Rochester school board considers new operating levy

Rochester school board considers new operating levy

Superintendent Dr. Kent Pekel proposed putting a $19.4 million referendum on the ballot in November.

(ABC 6 News) – Rochester Public Schools has a new plan to avoid huge budget cuts.

At Tuesday’s school board study session, Superintendent Dr.

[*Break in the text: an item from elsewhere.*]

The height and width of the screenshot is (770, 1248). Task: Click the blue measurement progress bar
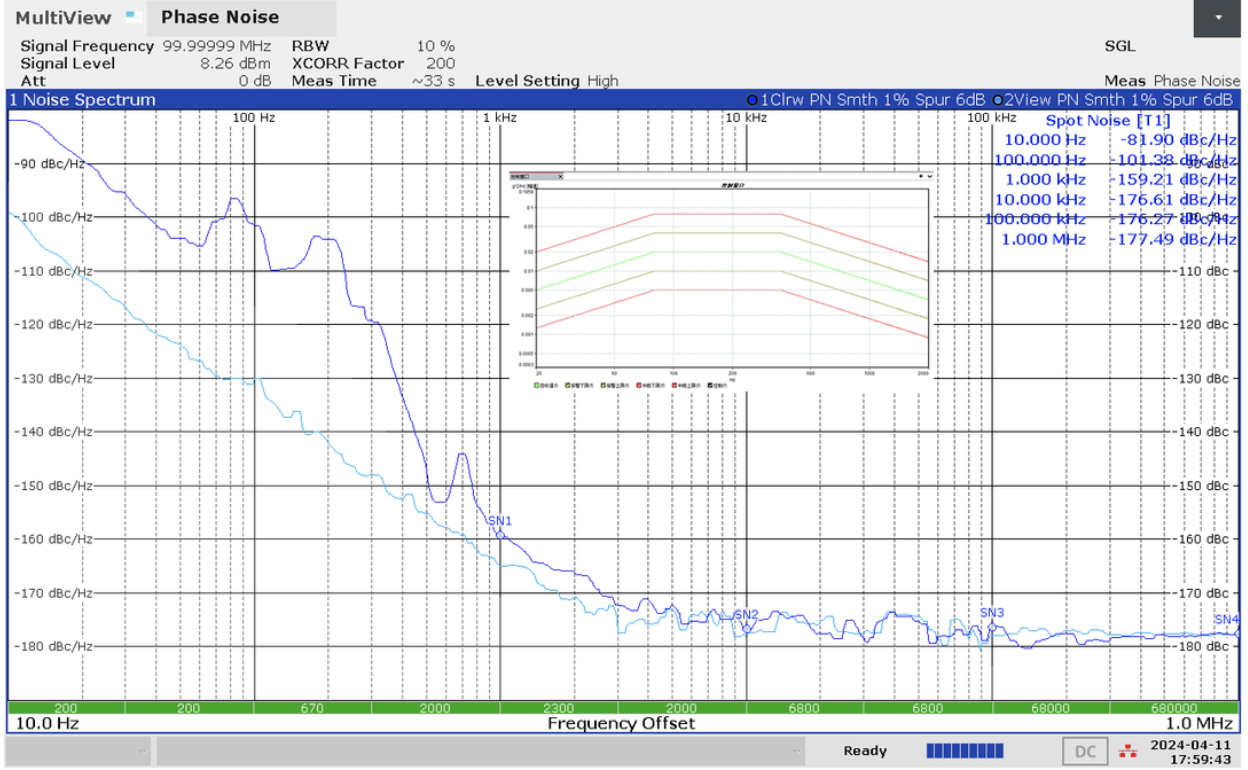coord(964,751)
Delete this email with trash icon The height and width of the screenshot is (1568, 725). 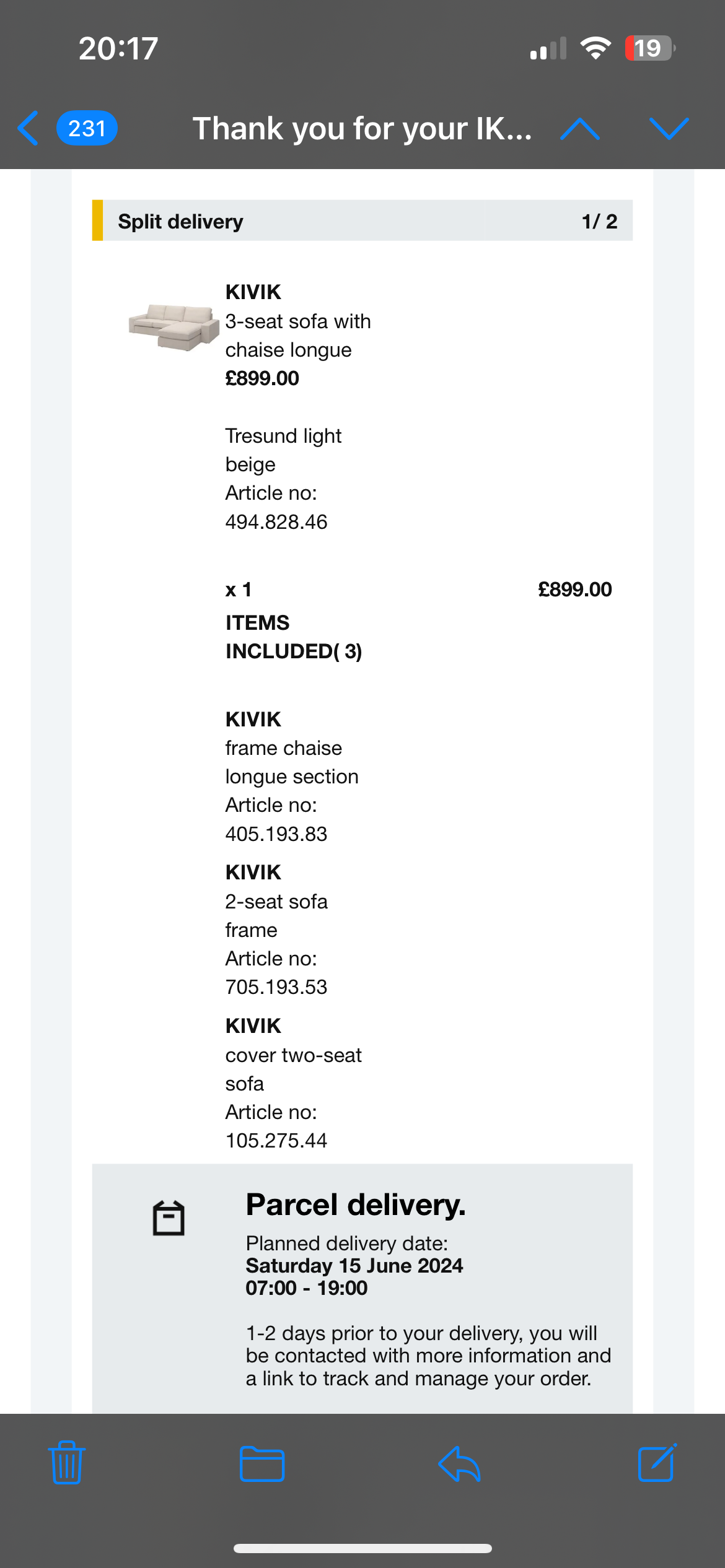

Kent Pekel proposed putting a $19.4 million referendum on the ballot in November.

This comes after a $100 million capital projects levy, which would have been spread out over 10 years, failed last fall.

RELATED: Rochester Public Schools look for a new path forward after levy fails

The new request is because the $10 million donation gifted to RPS from Mayo Clinic will only last through next school year.

RELATED: RPS board officially accepts Mayo Clinic donation

School leaders say if more money doesn’t come into the district, massive cuts will follow.

“There are no other knights in shining armor coming,” said Rochester school board Chair Cathy Nathan.

If the newly proposed referendum isn’t voted through this year, the district will be forced to cut at least $20 million from the 2025-2025 budget.

“We are past cutting through muscle, and would face no choice but to cut deeply into the bones of our school system,” said Pekel. “Cutting the bone means taking drastic steps such as closing schools, raising class sizes, eliminating staff positions, and reducing critical supports for students.”

The levy Superintendent Pekel laid before the school board would not only increase the district’s revenue, but would increase each year at the rate of inflation.

“The amount of voter approved funding that Rochester Public Schools receives from its local communities compared to the funding that other school districts that serve more than ten thousand students received, Rochester ranks last,” said Pekel.

Despite last fall’s failure, a sample of 625 Rochester residents polled by the Morris Leatherman Company, a national polling company located in Minneapolis, indicates a majority of residents support another referendum.

“The district overall has a majority of trust on financial stewardship issues,” said Peter Leatherman, who conducted the poll.

Still, about 34% of people polled say they’re against it.

“17% are making a cost calculation, either their taxes are currently too high or the cost of the request is too high,” said Leatherman.

Support for another levy is highest when the money maintains academic programs and staff pay and benefits.

However, without a successful referendum, Pekel says none of that is possible.

The school board will vote on whether to put the proposed levy on the ballot at its next meeting Tuesday, May 21.